Exercise: After locating the line with "Task: Open Photos from the Dock" in the records below, print it and every line after it exactly.

Material shown:
------------------------------------------------------------
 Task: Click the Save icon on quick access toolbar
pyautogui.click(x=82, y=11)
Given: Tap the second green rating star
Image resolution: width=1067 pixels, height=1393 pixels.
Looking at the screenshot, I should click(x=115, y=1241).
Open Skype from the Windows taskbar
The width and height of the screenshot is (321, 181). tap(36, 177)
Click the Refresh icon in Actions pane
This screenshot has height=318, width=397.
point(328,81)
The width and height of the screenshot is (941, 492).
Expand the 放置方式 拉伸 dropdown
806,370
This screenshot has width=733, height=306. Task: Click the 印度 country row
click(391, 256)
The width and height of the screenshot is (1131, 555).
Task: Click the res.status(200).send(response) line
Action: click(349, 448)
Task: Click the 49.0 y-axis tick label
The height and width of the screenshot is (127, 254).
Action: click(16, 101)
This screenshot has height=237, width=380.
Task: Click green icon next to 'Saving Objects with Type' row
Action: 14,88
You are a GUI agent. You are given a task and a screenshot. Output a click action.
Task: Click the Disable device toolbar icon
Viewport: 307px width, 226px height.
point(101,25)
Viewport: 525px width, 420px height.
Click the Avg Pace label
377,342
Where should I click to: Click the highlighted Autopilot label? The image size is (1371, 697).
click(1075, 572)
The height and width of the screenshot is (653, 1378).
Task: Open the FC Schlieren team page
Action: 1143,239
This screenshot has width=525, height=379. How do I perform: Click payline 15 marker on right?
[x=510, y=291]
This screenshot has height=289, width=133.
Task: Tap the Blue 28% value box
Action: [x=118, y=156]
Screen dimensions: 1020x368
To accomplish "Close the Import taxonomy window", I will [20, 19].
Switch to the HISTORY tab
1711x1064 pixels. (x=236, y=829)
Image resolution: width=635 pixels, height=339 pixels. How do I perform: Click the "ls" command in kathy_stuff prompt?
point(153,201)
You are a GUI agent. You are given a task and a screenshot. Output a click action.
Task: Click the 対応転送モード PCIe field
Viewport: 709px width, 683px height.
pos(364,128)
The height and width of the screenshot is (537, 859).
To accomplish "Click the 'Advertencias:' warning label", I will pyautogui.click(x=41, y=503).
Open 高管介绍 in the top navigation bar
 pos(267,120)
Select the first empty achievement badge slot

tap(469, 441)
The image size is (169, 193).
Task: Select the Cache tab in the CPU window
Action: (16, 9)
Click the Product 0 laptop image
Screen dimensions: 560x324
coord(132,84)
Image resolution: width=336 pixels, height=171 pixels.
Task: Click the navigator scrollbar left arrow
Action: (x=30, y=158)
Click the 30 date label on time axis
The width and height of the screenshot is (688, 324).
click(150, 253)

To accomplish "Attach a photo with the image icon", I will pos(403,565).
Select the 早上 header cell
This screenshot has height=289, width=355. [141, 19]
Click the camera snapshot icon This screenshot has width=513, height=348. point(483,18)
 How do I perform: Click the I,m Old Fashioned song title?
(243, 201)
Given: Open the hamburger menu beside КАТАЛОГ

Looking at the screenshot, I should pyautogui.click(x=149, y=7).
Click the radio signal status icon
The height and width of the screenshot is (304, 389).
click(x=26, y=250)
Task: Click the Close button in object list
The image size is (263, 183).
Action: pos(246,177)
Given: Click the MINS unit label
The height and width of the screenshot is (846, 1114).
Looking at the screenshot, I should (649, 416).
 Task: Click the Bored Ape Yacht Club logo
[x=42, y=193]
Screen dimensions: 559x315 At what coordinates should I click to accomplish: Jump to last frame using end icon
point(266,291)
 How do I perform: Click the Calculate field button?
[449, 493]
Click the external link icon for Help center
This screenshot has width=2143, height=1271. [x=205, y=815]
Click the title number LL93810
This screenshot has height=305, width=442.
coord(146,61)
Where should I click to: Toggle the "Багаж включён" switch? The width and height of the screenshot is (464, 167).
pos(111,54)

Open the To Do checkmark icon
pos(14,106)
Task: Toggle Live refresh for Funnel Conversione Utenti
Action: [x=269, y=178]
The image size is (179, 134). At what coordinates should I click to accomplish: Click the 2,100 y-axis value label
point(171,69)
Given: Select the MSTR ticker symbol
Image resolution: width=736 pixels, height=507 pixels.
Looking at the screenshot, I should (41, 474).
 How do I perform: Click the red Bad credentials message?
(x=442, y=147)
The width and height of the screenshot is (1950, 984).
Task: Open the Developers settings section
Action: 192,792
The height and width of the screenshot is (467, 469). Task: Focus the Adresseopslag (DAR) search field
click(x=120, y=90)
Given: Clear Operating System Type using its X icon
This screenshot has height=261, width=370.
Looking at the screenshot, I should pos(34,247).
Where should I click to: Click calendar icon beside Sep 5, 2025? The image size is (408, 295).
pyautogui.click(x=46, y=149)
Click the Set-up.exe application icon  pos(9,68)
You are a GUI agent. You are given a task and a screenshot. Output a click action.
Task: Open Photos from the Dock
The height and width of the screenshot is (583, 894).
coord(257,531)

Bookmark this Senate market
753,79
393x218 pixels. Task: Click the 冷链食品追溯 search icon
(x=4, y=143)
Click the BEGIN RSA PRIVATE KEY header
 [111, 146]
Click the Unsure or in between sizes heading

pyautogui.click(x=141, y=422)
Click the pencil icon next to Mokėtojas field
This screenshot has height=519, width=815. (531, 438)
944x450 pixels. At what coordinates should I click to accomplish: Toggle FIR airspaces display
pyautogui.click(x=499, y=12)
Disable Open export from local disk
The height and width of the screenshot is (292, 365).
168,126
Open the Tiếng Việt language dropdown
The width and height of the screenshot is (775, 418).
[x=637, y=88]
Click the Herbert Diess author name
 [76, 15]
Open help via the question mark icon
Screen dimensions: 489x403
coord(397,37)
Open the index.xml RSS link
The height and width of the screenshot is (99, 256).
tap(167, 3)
------------------------------------------------------------
Task result:
Task: Open Photos from the Dock
The height and width of the screenshot is (583, 894).
coord(257,531)

Bookmark this Senate market
753,79
393x218 pixels. Task: Click the 冷链食品追溯 search icon
(x=4, y=143)
Click the BEGIN RSA PRIVATE KEY header
 [111, 146]
Click the Unsure or in between sizes heading

pyautogui.click(x=141, y=422)
Click the pencil icon next to Mokėtojas field
This screenshot has height=519, width=815. (531, 438)
944x450 pixels. At what coordinates should I click to accomplish: Toggle FIR airspaces display
pyautogui.click(x=499, y=12)
Disable Open export from local disk
The height and width of the screenshot is (292, 365).
168,126
Open the Tiếng Việt language dropdown
The width and height of the screenshot is (775, 418).
[x=637, y=88]
Click the Herbert Diess author name
 [76, 15]
Open help via the question mark icon
Screen dimensions: 489x403
coord(397,37)
Open the index.xml RSS link
The height and width of the screenshot is (99, 256).
tap(167, 3)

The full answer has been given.